• _Exercise aim_:
Write out, character for character, the line containing "You are a computer-use agent. The" and all lines after it up to the end of the listing.

• _Records supplied_:
:::

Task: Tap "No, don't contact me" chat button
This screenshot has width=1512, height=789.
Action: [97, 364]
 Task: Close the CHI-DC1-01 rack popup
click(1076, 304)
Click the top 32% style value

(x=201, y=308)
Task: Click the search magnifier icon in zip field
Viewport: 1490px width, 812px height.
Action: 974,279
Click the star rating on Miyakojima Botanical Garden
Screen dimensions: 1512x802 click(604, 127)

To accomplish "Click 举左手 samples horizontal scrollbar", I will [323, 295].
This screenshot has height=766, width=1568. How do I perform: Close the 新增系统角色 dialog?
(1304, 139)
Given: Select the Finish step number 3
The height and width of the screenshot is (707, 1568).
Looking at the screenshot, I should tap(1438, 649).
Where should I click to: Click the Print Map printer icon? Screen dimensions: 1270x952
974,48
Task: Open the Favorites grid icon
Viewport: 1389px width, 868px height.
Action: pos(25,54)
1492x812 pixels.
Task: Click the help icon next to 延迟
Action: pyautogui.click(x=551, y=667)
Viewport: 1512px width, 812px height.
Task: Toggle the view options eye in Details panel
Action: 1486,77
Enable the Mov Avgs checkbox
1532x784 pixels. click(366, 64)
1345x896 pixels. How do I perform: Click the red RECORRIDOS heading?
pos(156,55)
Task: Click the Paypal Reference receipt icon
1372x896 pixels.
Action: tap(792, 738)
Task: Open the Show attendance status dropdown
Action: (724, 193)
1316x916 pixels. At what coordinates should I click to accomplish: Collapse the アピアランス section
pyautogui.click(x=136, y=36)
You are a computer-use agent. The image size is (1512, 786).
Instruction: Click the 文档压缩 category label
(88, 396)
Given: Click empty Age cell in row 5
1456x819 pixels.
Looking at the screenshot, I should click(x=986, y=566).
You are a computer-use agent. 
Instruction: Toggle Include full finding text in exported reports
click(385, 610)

:::

• _Exercise solution_:
You are a computer-use agent. The image size is (1512, 786).
Instruction: Click the 文档压缩 category label
(88, 396)
Given: Click empty Age cell in row 5
1456x819 pixels.
Looking at the screenshot, I should click(x=986, y=566).
You are a computer-use agent. 
Instruction: Toggle Include full finding text in exported reports
click(385, 610)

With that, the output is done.